Looking outwards can also be helpful. “There are some industries that are further along in their use of really powerful analytic tools, including AI such as natural language processing and machine learning,” says Getz. “Some have years of experience in using those tools and there is a lot that can be learned there.”
Starting small when testing different technologies is key, which is now being implemented more readily. “We are already seeing a tremendous amount of piloting going on in the industry,” says Getz. “Over 80% of major pharma companies tell us that they are using AI to support some of their development activities.”
There is also a role for CROs in the integration of more advanced and novel technologies. “CROs, in order to differentiate themselves, will help drive the adoption of these new solutions,” explains Getz. “Their own effectiveness and viability depends on the integration and more thoughtful use of data and analytics to support highly complex activities. I think all the CROs have come to the conclusion that instead of waiting for sponsor companies to leverage the value of these assets, it might make sense for them to help facilitate their implementation.”
CRO size and therapeutic expertise: results from an Industry Standard Research (ISR) survey
Therapeutic expertise has remained among the most important attributes from year to year, across trial phases, regardless of whether there are preferred provider agreements in place. An organisation’s therapeutic expertise (or lack thereof) is often commented upon when respondents explain their reasoning for assigning overall satisfaction scores for CROs they have recently used. In short, a provider’s knowledge of the desired therapeutic areas and its prior experience working in these areas go a long way in determining whether a provider is chosen for a clinical study.
Where does CRO size come into play? Size is undoubtedly a factor in an organisation’s ability to deliver global studies or offer a one-stop-shop experience – but how does provider size affect customers’ perceptions of therapeutic expertise? Over the past decade of researching service provider selection, ISR has often seen outsourcers attributing smaller CROs with superior therapeutic expertise in their areas of speciality compared with large CROs.
In order to gather the opinions of a larger group, Life Sciences Leader asked more than 500 clinical development outsourcers about their levels of agreement with the following statement: ‘Small/niche providers that specialise in only a few therapeutic areas offer a higher level of therapeutic expertise than large CROs’.

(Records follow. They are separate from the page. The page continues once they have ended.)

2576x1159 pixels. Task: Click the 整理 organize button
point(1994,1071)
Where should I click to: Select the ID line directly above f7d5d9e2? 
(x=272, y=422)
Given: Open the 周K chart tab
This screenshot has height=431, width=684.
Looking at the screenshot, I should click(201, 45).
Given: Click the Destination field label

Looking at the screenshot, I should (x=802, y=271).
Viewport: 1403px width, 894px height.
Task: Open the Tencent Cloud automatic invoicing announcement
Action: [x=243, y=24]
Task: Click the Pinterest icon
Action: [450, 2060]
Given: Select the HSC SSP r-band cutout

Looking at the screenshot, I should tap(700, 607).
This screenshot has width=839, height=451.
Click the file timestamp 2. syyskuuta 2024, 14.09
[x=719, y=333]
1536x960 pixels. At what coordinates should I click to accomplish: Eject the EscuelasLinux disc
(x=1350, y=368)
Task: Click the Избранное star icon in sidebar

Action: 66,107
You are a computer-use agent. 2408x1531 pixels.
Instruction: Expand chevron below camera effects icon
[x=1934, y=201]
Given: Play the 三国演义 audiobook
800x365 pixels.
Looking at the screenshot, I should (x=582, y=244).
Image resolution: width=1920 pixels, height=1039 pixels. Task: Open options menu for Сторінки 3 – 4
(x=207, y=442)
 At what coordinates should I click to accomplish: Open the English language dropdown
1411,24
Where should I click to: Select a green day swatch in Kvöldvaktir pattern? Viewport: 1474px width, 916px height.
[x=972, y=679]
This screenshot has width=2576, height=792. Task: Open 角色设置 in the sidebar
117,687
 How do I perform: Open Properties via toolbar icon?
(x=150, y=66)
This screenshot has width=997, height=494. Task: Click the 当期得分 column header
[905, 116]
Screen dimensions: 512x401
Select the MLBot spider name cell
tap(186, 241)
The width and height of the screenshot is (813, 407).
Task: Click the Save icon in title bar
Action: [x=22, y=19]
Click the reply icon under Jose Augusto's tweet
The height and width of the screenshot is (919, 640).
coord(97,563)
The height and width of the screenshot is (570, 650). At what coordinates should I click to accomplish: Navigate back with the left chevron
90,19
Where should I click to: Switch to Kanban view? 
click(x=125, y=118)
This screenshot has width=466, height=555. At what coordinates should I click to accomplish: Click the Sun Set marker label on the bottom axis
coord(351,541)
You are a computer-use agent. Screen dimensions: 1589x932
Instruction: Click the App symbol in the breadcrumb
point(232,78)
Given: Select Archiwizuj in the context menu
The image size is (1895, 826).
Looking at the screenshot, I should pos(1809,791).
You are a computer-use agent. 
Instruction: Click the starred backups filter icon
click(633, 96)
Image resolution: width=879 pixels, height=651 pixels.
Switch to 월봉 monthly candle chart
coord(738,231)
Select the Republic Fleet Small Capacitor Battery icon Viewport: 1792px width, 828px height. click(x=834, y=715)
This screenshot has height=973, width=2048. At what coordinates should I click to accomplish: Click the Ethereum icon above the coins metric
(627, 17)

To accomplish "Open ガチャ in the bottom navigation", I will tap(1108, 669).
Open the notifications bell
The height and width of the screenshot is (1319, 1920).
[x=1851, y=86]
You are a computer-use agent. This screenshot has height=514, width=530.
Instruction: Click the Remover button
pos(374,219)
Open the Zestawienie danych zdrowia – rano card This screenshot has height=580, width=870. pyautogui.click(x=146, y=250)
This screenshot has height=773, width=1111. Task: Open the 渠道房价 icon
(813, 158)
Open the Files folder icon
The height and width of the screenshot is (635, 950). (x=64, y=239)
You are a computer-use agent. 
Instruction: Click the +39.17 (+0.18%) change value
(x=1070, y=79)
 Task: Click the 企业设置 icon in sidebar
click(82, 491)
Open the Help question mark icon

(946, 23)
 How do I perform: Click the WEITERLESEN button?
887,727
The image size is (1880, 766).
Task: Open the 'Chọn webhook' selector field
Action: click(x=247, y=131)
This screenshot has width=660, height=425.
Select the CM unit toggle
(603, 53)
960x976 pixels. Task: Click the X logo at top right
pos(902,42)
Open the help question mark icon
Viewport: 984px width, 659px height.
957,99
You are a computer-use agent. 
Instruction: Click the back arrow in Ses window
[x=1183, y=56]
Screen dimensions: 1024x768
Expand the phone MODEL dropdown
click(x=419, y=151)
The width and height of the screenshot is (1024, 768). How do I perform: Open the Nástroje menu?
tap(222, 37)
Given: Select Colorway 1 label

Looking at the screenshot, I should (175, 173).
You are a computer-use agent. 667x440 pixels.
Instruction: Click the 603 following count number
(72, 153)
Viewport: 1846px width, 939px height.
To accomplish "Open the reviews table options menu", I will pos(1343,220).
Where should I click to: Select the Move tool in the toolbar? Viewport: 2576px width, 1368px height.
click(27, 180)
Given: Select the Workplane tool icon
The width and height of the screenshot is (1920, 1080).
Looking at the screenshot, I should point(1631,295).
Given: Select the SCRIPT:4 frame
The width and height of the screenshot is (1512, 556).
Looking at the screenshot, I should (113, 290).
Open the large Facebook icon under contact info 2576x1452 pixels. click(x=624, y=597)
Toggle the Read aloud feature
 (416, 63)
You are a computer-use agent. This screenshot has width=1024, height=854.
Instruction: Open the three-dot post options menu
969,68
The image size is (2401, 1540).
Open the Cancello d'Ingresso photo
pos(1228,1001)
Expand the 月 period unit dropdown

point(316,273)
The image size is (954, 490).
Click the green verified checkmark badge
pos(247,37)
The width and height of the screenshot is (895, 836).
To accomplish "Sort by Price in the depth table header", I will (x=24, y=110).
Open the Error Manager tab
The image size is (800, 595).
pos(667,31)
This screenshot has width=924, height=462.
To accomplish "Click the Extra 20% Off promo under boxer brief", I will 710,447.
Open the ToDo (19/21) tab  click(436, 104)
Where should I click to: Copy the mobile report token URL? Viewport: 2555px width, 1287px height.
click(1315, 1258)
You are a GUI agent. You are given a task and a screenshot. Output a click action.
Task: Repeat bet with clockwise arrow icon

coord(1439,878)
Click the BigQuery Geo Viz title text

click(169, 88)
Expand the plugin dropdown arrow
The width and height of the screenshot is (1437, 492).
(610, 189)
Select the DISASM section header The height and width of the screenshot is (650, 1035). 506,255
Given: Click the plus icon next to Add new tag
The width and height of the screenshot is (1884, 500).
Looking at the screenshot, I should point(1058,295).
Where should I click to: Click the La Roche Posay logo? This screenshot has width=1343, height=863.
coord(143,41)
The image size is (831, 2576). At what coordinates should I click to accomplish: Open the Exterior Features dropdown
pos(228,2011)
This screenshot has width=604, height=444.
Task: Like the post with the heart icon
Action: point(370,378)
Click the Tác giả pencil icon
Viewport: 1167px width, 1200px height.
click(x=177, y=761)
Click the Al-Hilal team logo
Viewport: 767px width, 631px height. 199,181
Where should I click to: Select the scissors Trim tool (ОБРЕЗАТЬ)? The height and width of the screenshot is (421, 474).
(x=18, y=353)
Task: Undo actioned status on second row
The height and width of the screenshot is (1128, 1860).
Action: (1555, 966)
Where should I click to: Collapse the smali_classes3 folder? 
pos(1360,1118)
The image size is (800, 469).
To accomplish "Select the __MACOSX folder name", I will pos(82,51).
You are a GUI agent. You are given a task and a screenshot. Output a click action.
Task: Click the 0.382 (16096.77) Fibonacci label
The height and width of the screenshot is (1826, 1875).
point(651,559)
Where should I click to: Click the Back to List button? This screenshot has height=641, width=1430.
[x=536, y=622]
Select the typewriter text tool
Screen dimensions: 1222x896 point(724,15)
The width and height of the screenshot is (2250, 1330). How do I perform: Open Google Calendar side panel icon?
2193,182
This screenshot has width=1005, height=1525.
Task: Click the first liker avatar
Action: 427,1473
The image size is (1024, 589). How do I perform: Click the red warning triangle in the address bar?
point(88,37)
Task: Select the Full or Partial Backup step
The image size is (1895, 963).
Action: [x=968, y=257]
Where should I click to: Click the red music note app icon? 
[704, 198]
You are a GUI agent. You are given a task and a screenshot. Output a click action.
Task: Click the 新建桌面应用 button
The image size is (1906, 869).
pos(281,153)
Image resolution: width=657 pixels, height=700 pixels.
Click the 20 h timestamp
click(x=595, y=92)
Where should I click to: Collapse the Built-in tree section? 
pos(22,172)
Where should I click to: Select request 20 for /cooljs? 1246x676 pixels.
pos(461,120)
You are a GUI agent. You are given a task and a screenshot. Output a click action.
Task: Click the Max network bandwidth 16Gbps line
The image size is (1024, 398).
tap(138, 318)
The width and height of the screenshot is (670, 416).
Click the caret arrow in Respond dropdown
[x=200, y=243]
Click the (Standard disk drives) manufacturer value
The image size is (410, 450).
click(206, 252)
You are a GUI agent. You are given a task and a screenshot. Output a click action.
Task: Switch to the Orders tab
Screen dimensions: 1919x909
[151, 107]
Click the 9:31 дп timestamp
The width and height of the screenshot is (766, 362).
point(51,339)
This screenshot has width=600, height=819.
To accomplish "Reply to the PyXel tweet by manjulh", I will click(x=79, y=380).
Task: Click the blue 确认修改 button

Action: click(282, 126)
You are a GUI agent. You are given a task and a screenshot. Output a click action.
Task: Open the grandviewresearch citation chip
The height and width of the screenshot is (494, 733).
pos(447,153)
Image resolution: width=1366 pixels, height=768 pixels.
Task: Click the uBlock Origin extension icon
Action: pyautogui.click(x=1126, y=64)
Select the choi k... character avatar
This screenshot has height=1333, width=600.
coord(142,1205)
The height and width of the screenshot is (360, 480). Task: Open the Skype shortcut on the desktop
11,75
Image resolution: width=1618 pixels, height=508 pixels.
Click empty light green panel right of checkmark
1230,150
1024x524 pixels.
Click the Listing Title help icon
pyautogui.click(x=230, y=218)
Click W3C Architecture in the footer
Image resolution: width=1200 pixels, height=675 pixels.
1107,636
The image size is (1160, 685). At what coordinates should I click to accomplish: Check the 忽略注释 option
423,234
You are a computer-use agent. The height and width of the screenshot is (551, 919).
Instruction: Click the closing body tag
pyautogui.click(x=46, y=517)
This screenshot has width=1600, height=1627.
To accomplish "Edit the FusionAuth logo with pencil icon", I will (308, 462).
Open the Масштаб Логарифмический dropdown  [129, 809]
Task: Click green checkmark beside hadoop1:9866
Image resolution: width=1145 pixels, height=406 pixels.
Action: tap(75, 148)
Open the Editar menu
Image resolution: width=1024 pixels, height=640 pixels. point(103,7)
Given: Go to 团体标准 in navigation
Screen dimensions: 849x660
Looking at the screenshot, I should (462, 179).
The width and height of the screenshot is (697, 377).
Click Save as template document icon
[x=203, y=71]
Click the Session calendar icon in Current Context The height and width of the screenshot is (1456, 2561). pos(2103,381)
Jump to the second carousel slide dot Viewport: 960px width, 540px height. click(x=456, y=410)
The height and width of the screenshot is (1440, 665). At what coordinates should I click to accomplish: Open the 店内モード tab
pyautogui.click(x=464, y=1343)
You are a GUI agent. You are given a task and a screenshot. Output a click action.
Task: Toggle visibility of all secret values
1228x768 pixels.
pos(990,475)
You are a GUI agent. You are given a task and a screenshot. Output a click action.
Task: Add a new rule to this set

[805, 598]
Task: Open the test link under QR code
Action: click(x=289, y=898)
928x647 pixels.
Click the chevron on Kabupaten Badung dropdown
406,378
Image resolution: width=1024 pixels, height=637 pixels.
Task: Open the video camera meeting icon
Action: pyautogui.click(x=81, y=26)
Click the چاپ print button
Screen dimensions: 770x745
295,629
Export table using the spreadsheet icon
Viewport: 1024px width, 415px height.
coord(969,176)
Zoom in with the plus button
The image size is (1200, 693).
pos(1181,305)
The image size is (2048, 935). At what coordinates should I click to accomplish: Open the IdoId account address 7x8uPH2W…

About three quarters of respondents agreed with this statement. Around 40% indicate that their agreement is moderate to strong. Unquestionably, there are many other factors that go into the decision of which CRO will shepherd a molecule through critical clinical trials — geographic footprint, service capabilities, project manager quality, patient recruitment abilities and cost, to name a few. However, the perception that small/niche providers have better therapeutic expertise than their larger counterparts is an interesting one. Small organisations can tout their deep therapeutic expertise in specific areas in marketing messaging, and this data shows that audiences are likely to find these claims credible. Large CROs may do well to message around their therapeutic expertise as well — perhaps along the lines of ‘our therapeutic breadth doesn’t come at the expense of depth’.